***** RECORD EXCERPTS
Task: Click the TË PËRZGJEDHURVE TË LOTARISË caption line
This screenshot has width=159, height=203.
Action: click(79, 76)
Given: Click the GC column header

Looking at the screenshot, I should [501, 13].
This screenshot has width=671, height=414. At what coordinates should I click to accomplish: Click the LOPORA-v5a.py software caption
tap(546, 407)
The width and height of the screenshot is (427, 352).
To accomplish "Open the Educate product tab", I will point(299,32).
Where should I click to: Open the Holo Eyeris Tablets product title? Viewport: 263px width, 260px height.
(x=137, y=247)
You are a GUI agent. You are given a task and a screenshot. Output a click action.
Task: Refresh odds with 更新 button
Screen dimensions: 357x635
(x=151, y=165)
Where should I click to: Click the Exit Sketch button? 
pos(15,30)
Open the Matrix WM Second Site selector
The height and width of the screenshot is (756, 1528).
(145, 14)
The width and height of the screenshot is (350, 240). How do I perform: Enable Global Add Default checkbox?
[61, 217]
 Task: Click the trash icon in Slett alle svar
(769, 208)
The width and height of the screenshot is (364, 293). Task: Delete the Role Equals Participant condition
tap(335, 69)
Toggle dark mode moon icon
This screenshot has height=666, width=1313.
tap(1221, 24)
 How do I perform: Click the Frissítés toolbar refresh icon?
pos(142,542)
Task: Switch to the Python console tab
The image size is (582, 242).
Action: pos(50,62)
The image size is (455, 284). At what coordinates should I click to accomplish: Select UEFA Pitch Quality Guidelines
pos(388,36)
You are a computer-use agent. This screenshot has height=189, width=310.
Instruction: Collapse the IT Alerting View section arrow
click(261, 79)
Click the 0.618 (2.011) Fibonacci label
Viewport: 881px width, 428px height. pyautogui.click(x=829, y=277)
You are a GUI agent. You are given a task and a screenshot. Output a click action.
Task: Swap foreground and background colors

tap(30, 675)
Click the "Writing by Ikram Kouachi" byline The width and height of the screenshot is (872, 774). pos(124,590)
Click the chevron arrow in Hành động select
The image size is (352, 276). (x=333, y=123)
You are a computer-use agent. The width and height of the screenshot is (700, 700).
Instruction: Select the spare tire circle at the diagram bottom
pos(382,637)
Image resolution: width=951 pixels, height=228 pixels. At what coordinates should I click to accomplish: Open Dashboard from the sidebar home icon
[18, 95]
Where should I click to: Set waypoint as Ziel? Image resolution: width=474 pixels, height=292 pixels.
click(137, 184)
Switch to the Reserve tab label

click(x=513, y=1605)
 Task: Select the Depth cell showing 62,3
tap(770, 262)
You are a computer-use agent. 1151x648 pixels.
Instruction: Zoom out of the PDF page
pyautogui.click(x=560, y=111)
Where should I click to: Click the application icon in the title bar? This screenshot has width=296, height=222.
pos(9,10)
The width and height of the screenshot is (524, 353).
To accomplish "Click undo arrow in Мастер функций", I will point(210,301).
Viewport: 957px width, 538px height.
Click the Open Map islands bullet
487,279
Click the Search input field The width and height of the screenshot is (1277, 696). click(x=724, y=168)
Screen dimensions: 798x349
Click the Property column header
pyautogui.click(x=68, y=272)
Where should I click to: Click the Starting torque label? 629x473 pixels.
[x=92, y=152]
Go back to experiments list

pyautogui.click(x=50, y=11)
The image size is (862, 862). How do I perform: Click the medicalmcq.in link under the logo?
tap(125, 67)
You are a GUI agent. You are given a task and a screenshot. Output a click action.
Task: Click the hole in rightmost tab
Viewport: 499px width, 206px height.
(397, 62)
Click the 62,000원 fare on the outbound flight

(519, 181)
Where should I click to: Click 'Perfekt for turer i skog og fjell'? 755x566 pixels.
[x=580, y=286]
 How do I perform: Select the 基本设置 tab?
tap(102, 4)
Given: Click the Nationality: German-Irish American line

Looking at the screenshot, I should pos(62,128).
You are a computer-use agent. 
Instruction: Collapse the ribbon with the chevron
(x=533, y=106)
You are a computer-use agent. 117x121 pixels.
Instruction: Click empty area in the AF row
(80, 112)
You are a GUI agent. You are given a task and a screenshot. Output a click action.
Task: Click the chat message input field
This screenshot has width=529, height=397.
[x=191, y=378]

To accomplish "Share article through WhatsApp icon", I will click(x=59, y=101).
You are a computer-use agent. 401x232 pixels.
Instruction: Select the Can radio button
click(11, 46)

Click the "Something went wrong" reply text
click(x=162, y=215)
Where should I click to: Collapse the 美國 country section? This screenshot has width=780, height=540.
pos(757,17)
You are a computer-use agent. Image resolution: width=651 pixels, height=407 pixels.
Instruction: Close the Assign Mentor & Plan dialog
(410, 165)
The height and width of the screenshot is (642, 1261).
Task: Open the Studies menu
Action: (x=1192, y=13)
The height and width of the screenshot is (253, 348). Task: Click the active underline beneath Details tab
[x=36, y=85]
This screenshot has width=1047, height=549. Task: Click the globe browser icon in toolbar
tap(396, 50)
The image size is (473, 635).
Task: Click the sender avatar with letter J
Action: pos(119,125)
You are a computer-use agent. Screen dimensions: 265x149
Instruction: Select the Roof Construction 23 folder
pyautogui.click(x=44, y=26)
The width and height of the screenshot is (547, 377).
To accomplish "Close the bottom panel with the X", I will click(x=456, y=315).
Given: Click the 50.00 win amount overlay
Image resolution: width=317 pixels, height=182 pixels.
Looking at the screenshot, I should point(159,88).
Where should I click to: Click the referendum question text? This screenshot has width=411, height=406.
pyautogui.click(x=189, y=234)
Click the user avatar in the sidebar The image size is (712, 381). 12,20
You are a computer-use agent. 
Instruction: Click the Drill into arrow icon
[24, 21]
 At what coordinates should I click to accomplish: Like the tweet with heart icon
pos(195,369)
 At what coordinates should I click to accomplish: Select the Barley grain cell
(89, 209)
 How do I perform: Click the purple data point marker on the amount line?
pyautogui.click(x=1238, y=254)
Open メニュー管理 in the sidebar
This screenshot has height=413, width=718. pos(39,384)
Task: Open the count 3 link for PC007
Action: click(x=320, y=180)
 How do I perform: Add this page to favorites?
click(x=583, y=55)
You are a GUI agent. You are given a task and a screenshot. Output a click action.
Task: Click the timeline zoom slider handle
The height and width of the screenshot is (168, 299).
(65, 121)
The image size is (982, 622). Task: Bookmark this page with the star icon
**********
Retype every record above exactly as written.

Task: Click the TË PËRZGJEDHURVE TË LOTARISË caption line
This screenshot has width=159, height=203.
Action: click(79, 76)
Given: Click the GC column header

Looking at the screenshot, I should [501, 13].
This screenshot has width=671, height=414. At what coordinates should I click to accomplish: Click the LOPORA-v5a.py software caption
tap(546, 407)
The width and height of the screenshot is (427, 352).
To accomplish "Open the Educate product tab", I will point(299,32).
Where should I click to: Open the Holo Eyeris Tablets product title? Viewport: 263px width, 260px height.
(x=137, y=247)
You are a GUI agent. You are given a task and a screenshot. Output a click action.
Task: Refresh odds with 更新 button
Screen dimensions: 357x635
(x=151, y=165)
Where should I click to: Click the Exit Sketch button? 
pos(15,30)
Open the Matrix WM Second Site selector
The height and width of the screenshot is (756, 1528).
(145, 14)
The width and height of the screenshot is (350, 240). How do I perform: Enable Global Add Default checkbox?
[61, 217]
 Task: Click the trash icon in Slett alle svar
(769, 208)
The width and height of the screenshot is (364, 293). Task: Delete the Role Equals Participant condition
tap(335, 69)
Toggle dark mode moon icon
This screenshot has height=666, width=1313.
tap(1221, 24)
 How do I perform: Click the Frissítés toolbar refresh icon?
pos(142,542)
Task: Switch to the Python console tab
The image size is (582, 242).
Action: pos(50,62)
The image size is (455, 284). At what coordinates should I click to accomplish: Select UEFA Pitch Quality Guidelines
pos(388,36)
You are a computer-use agent. This screenshot has height=189, width=310.
Instruction: Collapse the IT Alerting View section arrow
click(261, 79)
Click the 0.618 (2.011) Fibonacci label
Viewport: 881px width, 428px height. pyautogui.click(x=829, y=277)
You are a GUI agent. You are given a task and a screenshot. Output a click action.
Task: Swap foreground and background colors

tap(30, 675)
Click the "Writing by Ikram Kouachi" byline The width and height of the screenshot is (872, 774). pos(124,590)
Click the chevron arrow in Hành động select
The image size is (352, 276). (x=333, y=123)
You are a computer-use agent. The width and height of the screenshot is (700, 700).
Instruction: Select the spare tire circle at the diagram bottom
pos(382,637)
Image resolution: width=951 pixels, height=228 pixels. At what coordinates should I click to accomplish: Open Dashboard from the sidebar home icon
[18, 95]
Where should I click to: Set waypoint as Ziel? Image resolution: width=474 pixels, height=292 pixels.
click(137, 184)
Switch to the Reserve tab label

click(x=513, y=1605)
 Task: Select the Depth cell showing 62,3
tap(770, 262)
You are a computer-use agent. 1151x648 pixels.
Instruction: Zoom out of the PDF page
pyautogui.click(x=560, y=111)
Where should I click to: Click the application icon in the title bar? This screenshot has width=296, height=222.
pos(9,10)
The width and height of the screenshot is (524, 353).
To accomplish "Click undo arrow in Мастер функций", I will point(210,301).
Viewport: 957px width, 538px height.
Click the Open Map islands bullet
487,279
Click the Search input field The width and height of the screenshot is (1277, 696). click(x=724, y=168)
Screen dimensions: 798x349
Click the Property column header
pyautogui.click(x=68, y=272)
Where should I click to: Click the Starting torque label? 629x473 pixels.
[x=92, y=152]
Go back to experiments list

pyautogui.click(x=50, y=11)
The image size is (862, 862). How do I perform: Click the medicalmcq.in link under the logo?
tap(125, 67)
You are a GUI agent. You are given a task and a screenshot. Output a click action.
Task: Click the hole in rightmost tab
Viewport: 499px width, 206px height.
(397, 62)
Click the 62,000원 fare on the outbound flight

(519, 181)
Where should I click to: Click 'Perfekt for turer i skog og fjell'? 755x566 pixels.
[x=580, y=286]
 How do I perform: Select the 基本设置 tab?
tap(102, 4)
Given: Click the Nationality: German-Irish American line

Looking at the screenshot, I should pos(62,128).
You are a computer-use agent. 
Instruction: Collapse the ribbon with the chevron
(x=533, y=106)
You are a computer-use agent. 117x121 pixels.
Instruction: Click empty area in the AF row
(80, 112)
You are a GUI agent. You are given a task and a screenshot. Output a click action.
Task: Click the chat message input field
This screenshot has width=529, height=397.
[x=191, y=378]

To accomplish "Share article through WhatsApp icon", I will click(x=59, y=101).
You are a computer-use agent. 401x232 pixels.
Instruction: Select the Can radio button
click(11, 46)

Click the "Something went wrong" reply text
click(x=162, y=215)
Where should I click to: Collapse the 美國 country section? This screenshot has width=780, height=540.
pos(757,17)
You are a computer-use agent. Image resolution: width=651 pixels, height=407 pixels.
Instruction: Close the Assign Mentor & Plan dialog
(410, 165)
The height and width of the screenshot is (642, 1261).
Task: Open the Studies menu
Action: (x=1192, y=13)
The height and width of the screenshot is (253, 348). Task: Click the active underline beneath Details tab
[x=36, y=85]
This screenshot has width=1047, height=549. Task: Click the globe browser icon in toolbar
tap(396, 50)
The image size is (473, 635).
Task: Click the sender avatar with letter J
Action: pos(119,125)
You are a computer-use agent. Screen dimensions: 265x149
Instruction: Select the Roof Construction 23 folder
pyautogui.click(x=44, y=26)
The width and height of the screenshot is (547, 377).
To accomplish "Close the bottom panel with the X", I will click(x=456, y=315).
Given: Click the 50.00 win amount overlay
Image resolution: width=317 pixels, height=182 pixels.
Looking at the screenshot, I should point(159,88).
Where should I click to: Click the referendum question text? This screenshot has width=411, height=406.
pyautogui.click(x=189, y=234)
Click the user avatar in the sidebar The image size is (712, 381). 12,20
You are a computer-use agent. 
Instruction: Click the Drill into arrow icon
[24, 21]
 At what coordinates should I click to accomplish: Like the tweet with heart icon
pos(195,369)
 At what coordinates should I click to accomplish: Select the Barley grain cell
(89, 209)
 How do I perform: Click the purple data point marker on the amount line?
pyautogui.click(x=1238, y=254)
Open メニュー管理 in the sidebar
This screenshot has height=413, width=718. pos(39,384)
Task: Open the count 3 link for PC007
Action: click(x=320, y=180)
 How do I perform: Add this page to favorites?
click(x=583, y=55)
You are a GUI agent. You are given a task and a screenshot. Output a click action.
Task: Click the timeline zoom slider handle
The height and width of the screenshot is (168, 299).
(65, 121)
The image size is (982, 622). Task: Bookmark this page with the star icon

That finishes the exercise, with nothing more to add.